MADRID ME MATA

Pues sí, me mata.
Posiblemente sea, de las que conozco, la única ciudad donde quiero vivir, aunque acabe conmigo.
Estos días de verano, Madrid es una olla a presión, donde todos nos cocemos poco a poco en un caldo de confusión, lipotimia e insolación.
Madrid nunca se para y a las tres de la tarde la Gran Vía, esa cicatriz antigua y congestionada que parte en dos el centro, parece la M40 en hora punta. Ríos de gente se desplazan arriba y abajo, luciendo palmito sudoroso bajo un sol abrasador, porque aquí no hay sombra (señor Gallardón: el verde luce bien bonito, dígaselo usted a mis mariposas, menos zanjas y más árboles).
Los incautos deshidratados se refugian en los comercios en busca de un soplo del aire reparador y, a ser posible, frío. Fuera, en la calle, los aparatos de refrigeración escupen al viandante un aire caliente y denso, cargado de un tufillo metálico, que contribuyen al calentamiento global del personal.
Da igual que sea verano o invierno: Madrid es un invernadero, no tiene punto medio, si estás dentro te quemas y si no también. Porque estar lejos de aquí se siente bajo la piel, y pica, duele y te salen ronchas que sólo se curan cuando vuelves.
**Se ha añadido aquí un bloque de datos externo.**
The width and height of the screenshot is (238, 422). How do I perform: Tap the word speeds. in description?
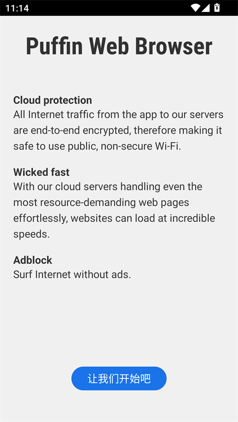32,234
Madrid no tiene playa (ni Camp Nou), ni falta que hace. Tenemos Madrid que ya es mucho.
De Madrid al cielo.
Tenemos Retiro, Latina, Plaza España, Rosales, Chamberí, Recoletos, Sabattinni, Lavapiés y Vallecas. Tenemos mucho más.
Aquí hay para todos y aún sobra. Aunque a veces sobremos todos. Tenemos fiestas y toros, y la sierra...
Quien no conoce Madrid no sabe lo que se pierde. Yo que soy de Madrid, estoy deseando escapar, porque regresar a Madrid siempre es una recompensa.